The Abbot's Kitchen is a mediaeval octagonal building that served as the kitchen at Glastonbury Abbey in Glastonbury, Somerset, England. It is a Grade I listed building. The abbot's kitchen has been described as "one of the best preserved medieval kitchens in Europe". The stone-built construction dates from the 14th century and is one of a very few surviving mediaeval kitchens in the world.

Historically, the Abbot of Glastonbury lived well, as demonstrated by the abbot's kitchen, with four large fireplaces at its corners. The kitchen was part of the opulent abbot's house, begun under Abbot John de Breynton (1334–1342). It is one of the best preserved medieval kitchens in Europe and the only substantial monastic building surviving at Glastonbury Abbey. The abbot's kitchen has been the only building at Glastonbury Abbey to survive intact.

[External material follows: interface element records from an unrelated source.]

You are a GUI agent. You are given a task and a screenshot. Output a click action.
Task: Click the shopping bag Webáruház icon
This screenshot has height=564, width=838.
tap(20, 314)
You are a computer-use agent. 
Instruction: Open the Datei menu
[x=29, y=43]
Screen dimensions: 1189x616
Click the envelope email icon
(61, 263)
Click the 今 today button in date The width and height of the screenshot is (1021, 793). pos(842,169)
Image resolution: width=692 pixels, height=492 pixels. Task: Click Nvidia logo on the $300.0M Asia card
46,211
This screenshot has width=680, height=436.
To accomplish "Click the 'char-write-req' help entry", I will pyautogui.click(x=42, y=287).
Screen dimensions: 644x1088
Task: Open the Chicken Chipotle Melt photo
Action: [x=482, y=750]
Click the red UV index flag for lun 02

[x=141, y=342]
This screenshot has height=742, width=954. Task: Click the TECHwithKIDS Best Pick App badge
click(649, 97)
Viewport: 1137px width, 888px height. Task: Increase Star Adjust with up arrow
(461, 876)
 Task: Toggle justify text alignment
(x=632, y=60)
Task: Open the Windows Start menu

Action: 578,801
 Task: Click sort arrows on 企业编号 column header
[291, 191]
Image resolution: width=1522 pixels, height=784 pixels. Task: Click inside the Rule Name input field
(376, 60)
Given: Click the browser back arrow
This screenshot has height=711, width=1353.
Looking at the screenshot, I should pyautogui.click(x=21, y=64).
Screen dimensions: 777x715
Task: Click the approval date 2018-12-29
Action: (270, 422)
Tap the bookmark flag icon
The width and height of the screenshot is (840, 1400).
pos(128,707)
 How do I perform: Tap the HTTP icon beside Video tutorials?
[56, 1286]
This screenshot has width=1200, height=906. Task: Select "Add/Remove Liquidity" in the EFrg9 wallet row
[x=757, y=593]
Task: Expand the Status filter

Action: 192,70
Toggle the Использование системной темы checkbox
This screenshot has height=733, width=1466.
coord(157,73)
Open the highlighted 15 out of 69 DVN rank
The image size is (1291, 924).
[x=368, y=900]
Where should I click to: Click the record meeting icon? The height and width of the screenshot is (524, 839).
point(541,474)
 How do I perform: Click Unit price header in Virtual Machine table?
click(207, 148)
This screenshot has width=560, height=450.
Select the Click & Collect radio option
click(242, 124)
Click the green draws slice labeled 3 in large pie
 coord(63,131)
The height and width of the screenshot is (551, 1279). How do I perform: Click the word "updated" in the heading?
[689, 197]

Later it was used as a Quaker meeting house.

The building is supported by curved buttresses on each side leading up to a cornice with grotesque gargoyles. Inside are four large arched fireplaces with smoke outlets above them, with another outlet in the centre of the pyramidal roof. The building is designed so that hot air from the cooking fires would have risen up to the top of the building and escaped, whilst cooler air came from openings lower down and sunk into the kitchen, cooling it.

The kitchen was attached to the 80 ft high abbot's hall, although only one small section of its wall remains. The architect Augustus Pugin surveyed and recorded the building in the 1830s. The Abbot's Kitchen was again surveyed and conserved in 2013, reopening in 2014.